# Provided passage:
———

- Question from Website Question: I am on Lupron and Arimidex. I seem to have lost significant sensation in my vagina/clitoris. Is this possible? Will normal sensations come back? I've only been on it for a few months. I am using the Estring and Astroglide, which is helping, but it's not the same as the real thing.
- Answers - Marisa Weiss, M.D. Lupron is a hormone that shuts down the ovaries and limits their production of estrogen as well as testosterone and progesterone, all hormones that participate in sexual response. Arimidex reduces the amount of estrogen that your body makes in fat and muscle tissue, so the bottom line is that this combination of medicines is drastically reducing the hormones in your body. Su, I'd love to hear what you have to say about this.
- Su Kenderdine I think we can see decreased sensitivity in the tissues from no estrogen, essentially. The Estring is wonderful for the inside of the vagina, but the estrogen from that does not reach the clitoris and does not reach the inner small lips of the vulva. I personally think I'd talk to your doctor about using a tiny bit of Estrace cream on the clitoris, the same medicine as in the Estring, but applying it to the clitoris and the inner lips so their sensitivity is preserved as well.

———

# Listed entries:
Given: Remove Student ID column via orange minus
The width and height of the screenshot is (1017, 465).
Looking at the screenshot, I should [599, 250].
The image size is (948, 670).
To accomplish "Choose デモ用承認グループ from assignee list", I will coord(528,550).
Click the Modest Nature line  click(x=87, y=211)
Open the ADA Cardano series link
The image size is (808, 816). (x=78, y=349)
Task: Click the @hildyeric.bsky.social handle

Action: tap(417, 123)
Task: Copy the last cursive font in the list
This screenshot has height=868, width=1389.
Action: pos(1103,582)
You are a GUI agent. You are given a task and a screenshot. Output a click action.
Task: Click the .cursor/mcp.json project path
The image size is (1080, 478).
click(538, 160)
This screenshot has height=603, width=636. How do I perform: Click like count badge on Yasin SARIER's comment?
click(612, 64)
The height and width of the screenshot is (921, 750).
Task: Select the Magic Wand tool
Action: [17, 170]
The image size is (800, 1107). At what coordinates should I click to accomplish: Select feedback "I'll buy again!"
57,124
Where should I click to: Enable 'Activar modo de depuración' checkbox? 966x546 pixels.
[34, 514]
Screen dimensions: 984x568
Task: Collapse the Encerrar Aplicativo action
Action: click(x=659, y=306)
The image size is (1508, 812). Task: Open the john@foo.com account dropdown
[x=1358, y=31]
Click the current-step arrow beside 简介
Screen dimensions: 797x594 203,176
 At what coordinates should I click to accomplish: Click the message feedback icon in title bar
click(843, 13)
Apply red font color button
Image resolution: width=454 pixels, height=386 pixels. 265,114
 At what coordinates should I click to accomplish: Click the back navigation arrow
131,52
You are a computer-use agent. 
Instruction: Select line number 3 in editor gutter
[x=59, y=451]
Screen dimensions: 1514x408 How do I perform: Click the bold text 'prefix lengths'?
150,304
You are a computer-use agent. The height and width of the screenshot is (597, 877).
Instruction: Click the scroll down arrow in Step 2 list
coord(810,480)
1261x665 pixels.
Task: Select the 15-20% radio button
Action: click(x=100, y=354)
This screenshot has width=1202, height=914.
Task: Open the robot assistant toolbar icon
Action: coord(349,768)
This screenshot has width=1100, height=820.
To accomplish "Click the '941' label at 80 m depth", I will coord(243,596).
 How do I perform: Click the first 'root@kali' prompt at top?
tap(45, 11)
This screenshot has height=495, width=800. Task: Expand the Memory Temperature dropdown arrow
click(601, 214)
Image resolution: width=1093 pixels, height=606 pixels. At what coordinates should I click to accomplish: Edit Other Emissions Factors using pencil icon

———

# Requirement 1:
List every brand-name medication or product named in the question-and-answer text on Lupron and Arimidex.
# Requirement 2:
Carry on the question-and-answer text on Lupron and Arimidex from the point where it stops.

# Response box 1:
Lupron, Arimidex, Estring, Astroglide, Estrace cream

# Response box 2:
- Marisa Weiss, M.D. As we discussed in a question above, your body is definitely in a different state of being. Its ability to get aroused and stay excited and hopefully have a chance of reaching a climax is going to be different. Check out some of the solutions we suggested that may provide a new way of stimulating your body, like erotica, massage, and sex toys.
- Su Kenderdine This is a time that secondary erotic zones can make a difference. The ear, the eyelids, the nape of the neck—and, never forget, the Chinese felt that foot massage and pressure were a key for sexual arousal and climax.
The Ask-the-Expert Online Conference called Sleep or Sex? You Can Have Both! featured Carroll Kenderdine, M.D. and Marisa Weiss, M.D. answering your questions about how to maintain sexual intimacy during and after treatment, what to do for loss of libido and vaginal dryness, ways to reduce the fatigue related to breast cancer, and more.
Editor's Note: This conference took place in May 2004.
The materials presented in these conferences do not necessarily reflect the views of Breastcancer.org. A qualified healthcare professional should be consulted before using any therapeutic product or regimen discussed. All readers should verify all information and data before employing any therapies described here.